(Québec) People on social assistance will benefit from better support this year, according to Chantal Rouleau, who is committed to reopening the law this fall and developing an action plan by the end of 2023.

In office for six months, the Minister of Social Solidarity and Community Action says she is preparing a major reform of social assistance which will result from the consultations she has already undertaken throughout Quebec.

She says in an interview with La Presse Canadienne that this social assistance law must be modernized, in order to adapt it to the new reality of 2023, by being “less punitive, more supportive”.

Ms. Rouleau gives a concrete example: a person on social assistance currently receives $770 a month, and is only allowed to earn an additional $200, which is equivalent to working at most three hours a week.

“That person is like, ‘OK, I can work three hours a week, but for what? “I want to see that again. Is it going to be $500, […] a percentage, a number of hours? I don’t know,” the minister said.

One thing is certain, the portrait has changed a lot over the past 20 years in Quebec, notes the Montreal MP for Pointe-aux-Trembles. The percentage of recipients fell from about 10.12% in 2003 to 4.8% this year.

Ms. Rouleau wonders “how to match” these 270,000 people with the job market, in the context of a severe labor shortage in Quebec.

“These are people who are far from the labor market, who may have severe permanent or temporary employment constraints, people who do not have a lot of education, who may be of a certain age. »
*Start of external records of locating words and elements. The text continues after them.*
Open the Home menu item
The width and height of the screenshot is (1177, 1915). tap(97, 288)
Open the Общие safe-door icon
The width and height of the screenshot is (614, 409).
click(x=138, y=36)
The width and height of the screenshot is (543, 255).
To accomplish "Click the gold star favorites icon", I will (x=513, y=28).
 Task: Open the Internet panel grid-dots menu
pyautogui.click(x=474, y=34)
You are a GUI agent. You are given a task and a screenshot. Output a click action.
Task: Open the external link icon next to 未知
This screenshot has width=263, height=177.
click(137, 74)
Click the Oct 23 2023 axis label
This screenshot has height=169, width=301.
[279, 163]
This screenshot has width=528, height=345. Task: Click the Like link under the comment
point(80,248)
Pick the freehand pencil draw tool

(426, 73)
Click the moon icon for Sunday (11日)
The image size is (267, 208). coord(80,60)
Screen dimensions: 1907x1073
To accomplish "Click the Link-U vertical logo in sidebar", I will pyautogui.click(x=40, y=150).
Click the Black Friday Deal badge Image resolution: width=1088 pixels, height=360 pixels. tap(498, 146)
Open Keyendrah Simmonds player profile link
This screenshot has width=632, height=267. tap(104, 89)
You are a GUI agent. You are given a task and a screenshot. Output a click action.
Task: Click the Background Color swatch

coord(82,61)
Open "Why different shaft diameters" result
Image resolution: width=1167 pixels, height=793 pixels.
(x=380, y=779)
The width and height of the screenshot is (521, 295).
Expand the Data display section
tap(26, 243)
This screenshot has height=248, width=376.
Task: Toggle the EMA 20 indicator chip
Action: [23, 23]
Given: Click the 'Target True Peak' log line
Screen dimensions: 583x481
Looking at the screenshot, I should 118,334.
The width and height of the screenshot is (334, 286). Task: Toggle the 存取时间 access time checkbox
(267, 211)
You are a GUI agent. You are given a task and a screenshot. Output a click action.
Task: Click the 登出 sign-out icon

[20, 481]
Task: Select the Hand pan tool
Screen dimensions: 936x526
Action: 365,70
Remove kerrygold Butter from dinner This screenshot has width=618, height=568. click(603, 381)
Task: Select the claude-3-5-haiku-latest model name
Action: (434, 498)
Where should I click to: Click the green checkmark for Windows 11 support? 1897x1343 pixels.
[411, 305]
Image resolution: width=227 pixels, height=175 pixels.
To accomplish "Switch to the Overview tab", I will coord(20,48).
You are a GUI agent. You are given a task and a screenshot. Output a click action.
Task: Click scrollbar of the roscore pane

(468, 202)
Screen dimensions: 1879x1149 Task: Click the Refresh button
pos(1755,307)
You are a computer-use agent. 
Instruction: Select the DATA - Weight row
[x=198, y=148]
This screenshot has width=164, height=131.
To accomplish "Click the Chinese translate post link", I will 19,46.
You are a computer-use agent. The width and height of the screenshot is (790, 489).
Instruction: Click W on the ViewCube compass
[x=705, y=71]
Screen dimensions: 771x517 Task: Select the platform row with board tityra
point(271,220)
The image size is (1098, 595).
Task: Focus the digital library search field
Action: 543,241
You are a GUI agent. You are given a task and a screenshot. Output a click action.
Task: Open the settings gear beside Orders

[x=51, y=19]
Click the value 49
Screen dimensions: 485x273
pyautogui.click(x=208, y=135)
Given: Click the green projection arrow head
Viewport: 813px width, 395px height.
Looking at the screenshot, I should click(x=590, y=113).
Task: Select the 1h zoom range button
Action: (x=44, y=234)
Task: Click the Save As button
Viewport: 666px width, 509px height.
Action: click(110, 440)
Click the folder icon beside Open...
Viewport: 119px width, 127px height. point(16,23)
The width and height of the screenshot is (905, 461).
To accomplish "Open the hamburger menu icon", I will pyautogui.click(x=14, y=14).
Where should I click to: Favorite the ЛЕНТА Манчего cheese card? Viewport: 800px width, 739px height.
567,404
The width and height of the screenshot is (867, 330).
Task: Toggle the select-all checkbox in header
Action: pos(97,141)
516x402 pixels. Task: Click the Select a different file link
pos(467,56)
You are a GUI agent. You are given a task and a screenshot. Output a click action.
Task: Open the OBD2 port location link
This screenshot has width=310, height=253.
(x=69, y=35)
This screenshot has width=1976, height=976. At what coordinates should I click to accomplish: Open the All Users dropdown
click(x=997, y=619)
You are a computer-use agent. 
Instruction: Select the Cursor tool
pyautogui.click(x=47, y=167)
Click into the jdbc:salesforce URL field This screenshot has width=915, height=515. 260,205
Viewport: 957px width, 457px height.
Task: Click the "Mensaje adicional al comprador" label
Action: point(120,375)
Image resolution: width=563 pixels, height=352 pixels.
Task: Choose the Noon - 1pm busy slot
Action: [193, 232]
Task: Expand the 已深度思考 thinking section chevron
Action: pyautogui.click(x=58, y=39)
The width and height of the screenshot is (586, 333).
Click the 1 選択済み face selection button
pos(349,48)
Moreover, it wants to double the number of people who participate in the Aim for Employment Program. In this spirit, it does not intend to drop the liberal reform of 2016, although all its components will be examined.

In 2016, the Couillard government passed Bill 70, which cuts benefits for new applicants deemed able to work who refuse to begin a job search process.

This same government has also introduced a basic income program, which came into effect in January this year, and which is generally appreciated.

Minister Rouleau agrees that there are conditions attached to social assistance, a “last resort” assistance which will continue to be indexed, not a “salary”, she specifies.

However, she insists that her reform will aim to better support people on social assistance, by focusing on consensual measures, in particular the reduction of bureaucracy.

For example, the implementation of a guaranteed minimum income does not have consensus within society, according to her.

About the bureaucracy, she says, “There are 1000 forms. The problem is that providers […] can sometimes tick the wrong box and that will have consequences. »

Several reductions would therefore be expected as part of this “significant” reform to come.